Related: Watch as California’s biggest wildfire of the year creates a massive “fire cloud” visible from space
NASA and other agencies are constantly on the lookout for extraterrestrial bodies such as comets or asteroids that could create a crater on the Earth’s surface. So far, scientists have not identified any imminent dangers to worry about. But Losiak said proper disaster preparedness will benefit from studies like hers.
“This study improves our understanding of the environmental impact of small impact crater formation,” she said. For incoming impactors, she added, “We will be able to more accurately determine the size and type of evacuation zone required.”
Relatively large impact events appear recently in recorded history. One of the most famous examples is the Tunguska event, which razed about 770 square miles (2,000 square kilometers) of Siberian forest in 1908.
Recently, in 2014, a small body exploded over the Russian city of Chelyabinsk. Thousands of people were injured by glass and other debris, but otherwise damage was minimal.
Losiak and her team plan to go to another group of small impact craters in Argentina in a region called Campo del Cielo in late September to continue the research.

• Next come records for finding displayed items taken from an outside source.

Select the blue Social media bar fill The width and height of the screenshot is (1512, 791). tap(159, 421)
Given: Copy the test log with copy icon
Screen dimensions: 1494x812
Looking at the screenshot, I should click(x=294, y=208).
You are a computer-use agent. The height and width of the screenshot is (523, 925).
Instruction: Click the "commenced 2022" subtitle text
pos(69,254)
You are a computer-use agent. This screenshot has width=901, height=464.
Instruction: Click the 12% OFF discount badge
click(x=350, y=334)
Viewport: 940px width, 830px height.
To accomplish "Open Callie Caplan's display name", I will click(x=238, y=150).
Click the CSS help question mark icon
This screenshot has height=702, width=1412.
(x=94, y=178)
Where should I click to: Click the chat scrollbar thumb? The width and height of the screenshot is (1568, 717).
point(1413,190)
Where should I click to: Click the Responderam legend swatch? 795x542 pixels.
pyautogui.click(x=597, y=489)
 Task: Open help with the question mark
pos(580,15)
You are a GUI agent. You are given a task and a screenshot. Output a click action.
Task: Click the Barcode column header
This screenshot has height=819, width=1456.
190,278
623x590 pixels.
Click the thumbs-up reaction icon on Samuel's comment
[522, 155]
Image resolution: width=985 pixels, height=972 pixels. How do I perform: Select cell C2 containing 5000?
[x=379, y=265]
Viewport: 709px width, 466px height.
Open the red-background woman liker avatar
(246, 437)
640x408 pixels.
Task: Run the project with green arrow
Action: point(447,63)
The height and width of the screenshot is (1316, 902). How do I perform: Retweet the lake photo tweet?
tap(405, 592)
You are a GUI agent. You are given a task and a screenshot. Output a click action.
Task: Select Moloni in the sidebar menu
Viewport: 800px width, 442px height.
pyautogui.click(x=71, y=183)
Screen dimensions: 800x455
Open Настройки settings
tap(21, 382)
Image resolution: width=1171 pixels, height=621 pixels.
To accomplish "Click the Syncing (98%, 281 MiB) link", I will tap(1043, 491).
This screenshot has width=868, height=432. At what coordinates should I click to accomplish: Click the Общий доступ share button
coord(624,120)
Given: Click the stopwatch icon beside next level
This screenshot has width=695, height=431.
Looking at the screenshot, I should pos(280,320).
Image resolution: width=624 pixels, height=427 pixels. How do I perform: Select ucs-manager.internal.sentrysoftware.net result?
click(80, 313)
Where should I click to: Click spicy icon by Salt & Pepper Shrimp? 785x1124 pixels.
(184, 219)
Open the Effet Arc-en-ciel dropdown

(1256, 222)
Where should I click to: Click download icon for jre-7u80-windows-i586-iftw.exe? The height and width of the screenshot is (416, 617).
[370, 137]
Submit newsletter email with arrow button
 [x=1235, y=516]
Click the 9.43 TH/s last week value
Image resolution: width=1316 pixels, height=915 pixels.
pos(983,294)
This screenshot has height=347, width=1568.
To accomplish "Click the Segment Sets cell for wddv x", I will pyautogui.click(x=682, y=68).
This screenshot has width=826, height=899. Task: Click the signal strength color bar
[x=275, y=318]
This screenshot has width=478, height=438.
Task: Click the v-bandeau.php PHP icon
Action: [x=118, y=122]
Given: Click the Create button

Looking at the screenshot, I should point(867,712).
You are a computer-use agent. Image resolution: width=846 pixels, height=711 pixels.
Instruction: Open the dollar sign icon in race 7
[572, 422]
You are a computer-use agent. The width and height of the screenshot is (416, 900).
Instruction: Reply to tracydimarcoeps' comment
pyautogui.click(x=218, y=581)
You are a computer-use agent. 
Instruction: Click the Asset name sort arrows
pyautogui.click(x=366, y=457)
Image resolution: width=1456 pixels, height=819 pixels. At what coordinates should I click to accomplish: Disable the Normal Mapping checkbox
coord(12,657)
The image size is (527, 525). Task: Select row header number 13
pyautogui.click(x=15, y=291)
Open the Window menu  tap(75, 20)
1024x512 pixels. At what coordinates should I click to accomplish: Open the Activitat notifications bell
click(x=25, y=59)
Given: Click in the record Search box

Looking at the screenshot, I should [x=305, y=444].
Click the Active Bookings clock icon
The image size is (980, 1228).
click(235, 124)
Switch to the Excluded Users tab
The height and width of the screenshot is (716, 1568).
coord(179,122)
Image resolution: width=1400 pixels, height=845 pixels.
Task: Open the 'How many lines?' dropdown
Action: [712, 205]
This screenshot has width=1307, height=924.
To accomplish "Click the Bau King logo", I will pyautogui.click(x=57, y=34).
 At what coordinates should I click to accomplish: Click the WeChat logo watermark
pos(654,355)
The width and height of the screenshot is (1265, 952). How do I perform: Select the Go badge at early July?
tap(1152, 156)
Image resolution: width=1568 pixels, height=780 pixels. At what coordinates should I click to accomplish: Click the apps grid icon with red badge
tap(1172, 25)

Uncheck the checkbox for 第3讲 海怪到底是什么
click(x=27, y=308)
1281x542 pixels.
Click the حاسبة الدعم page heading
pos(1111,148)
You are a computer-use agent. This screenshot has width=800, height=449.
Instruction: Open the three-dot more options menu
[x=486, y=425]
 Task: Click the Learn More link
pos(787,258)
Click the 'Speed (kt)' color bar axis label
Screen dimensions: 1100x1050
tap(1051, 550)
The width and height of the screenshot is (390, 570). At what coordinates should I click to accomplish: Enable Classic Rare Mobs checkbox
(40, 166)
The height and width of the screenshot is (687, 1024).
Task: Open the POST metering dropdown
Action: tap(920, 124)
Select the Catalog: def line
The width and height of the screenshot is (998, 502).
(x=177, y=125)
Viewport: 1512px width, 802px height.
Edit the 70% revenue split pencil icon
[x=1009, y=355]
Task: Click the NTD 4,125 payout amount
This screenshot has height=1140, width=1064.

“We will collect more data and samples and hopefully find more organisms that were killed by the asteroids,” Losiak said. “Campo del Cielo is particularly interesting because there are not only real impact craters – places where an asteroid literally exploded when it hit the ground – but also impact craters.”
A penetration funnel forms when an asteroid slows down in the atmosphere as it enters Earth. This formation occurs when it hits the ground at a speed similar to a sniper rifle bullet, the researchers say.
“In this case, most of the asteroid survives and the temperatures and pressures that the ground experiences are much less extreme,” Losiak said. The goal is to do “a perfect natural experiment” by comparing the craters and funnels in the same area, she added.
A study based on the research was published Aug. 31 in the journal Geology (opens in new tab).